Two human B lymphoid cell lines WIL2 (melphalan sensitive. ***IC50:8.57 +/- 1.08 mM) and WSU-CLL (melphalan resistant, ***IC50:223.18 +/- 6.45 mM) were used as models to study alkylator resistance in human lymphoid cells. Melphalan transport studies demonstrated decreased initial melphalan accumulation in WSU-CLL cells as compared to WIL2 cells. Lineweaver-Burk plots of the rate of initial melphalan uptake showed an approximately 3.5-fold decrease of Vmax in WSU-CLL cells as compared to WIL2 cells. Melphalan transport was inhibited by 2-amino-bicyclo[2,2,1] heptane-2-carboxylic acid(BCH) in both cell lines, indicating that the amino acid transport (System L, which is sodium independent and inhibited by BCH) is functional in these two cell lines.

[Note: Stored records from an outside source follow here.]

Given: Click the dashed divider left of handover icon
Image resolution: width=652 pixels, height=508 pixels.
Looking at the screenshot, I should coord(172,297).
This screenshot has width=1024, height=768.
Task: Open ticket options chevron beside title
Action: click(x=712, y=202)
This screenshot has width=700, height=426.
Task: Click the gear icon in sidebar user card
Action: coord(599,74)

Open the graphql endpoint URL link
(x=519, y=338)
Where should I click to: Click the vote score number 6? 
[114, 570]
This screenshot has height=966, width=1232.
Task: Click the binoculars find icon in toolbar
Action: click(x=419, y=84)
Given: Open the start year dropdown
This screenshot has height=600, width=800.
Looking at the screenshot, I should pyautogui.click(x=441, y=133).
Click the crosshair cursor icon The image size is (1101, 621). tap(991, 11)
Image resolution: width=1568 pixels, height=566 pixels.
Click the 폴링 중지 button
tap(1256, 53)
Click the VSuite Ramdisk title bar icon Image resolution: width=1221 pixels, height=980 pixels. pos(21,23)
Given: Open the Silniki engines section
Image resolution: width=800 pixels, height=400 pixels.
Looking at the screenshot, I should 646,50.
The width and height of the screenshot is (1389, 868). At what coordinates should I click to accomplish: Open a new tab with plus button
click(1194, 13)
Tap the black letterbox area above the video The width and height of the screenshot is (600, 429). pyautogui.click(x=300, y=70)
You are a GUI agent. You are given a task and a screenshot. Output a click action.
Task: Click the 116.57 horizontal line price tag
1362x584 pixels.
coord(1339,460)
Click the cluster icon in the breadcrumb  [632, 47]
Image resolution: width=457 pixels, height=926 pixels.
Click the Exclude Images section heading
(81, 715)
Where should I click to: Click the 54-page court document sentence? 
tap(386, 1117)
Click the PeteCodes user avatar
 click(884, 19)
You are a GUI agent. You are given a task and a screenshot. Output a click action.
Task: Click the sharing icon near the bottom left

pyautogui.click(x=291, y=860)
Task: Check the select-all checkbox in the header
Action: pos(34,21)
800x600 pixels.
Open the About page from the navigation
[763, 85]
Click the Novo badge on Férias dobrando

Only a minor degree of inhibition of melphalan transport was noted after sodium depletion (System ASC, which is sodium dependent and unaffected by BCH). Interstrand-DNA-cross-link formation showed a highly significant correlation with in-vitro cytotoxicity in both two cell lines. However, the melphalan concentration at which such interstrand DNA cross-linking occurred differed significantly when WIL2 cells and WSU-CLL cells were compared. The kinetics of interstrand-DNA-cross-link formation and removal following treatment with melphalan also differed significantly, with WSU-CLL cells, showing a much more rapid rate of removal of interstand DNA cross-links as compared to WIL2 cells. Cell cycle analysis showed that melphalan treatment resulted in the progressive arrest of the WSU cells in G1 and G2 phases. But WIL2 cells failed to enter G1 or G2 arrest after melphalan treatment, suggesting an increased rate of DNA repair occurring in melphalan-resistant WSU-CLL cells. There was no significant difference between the two cell lines in regard to either glutathione content or glutathione-S transferase activity. These findings indicate that multiple factors are associated with alkylator resistance in lymphoid cells including alteration of uptake, DNA repair and cell cycle progression. However no evidence for alteration in glutathione content and glutathione-S-transferase activity was found.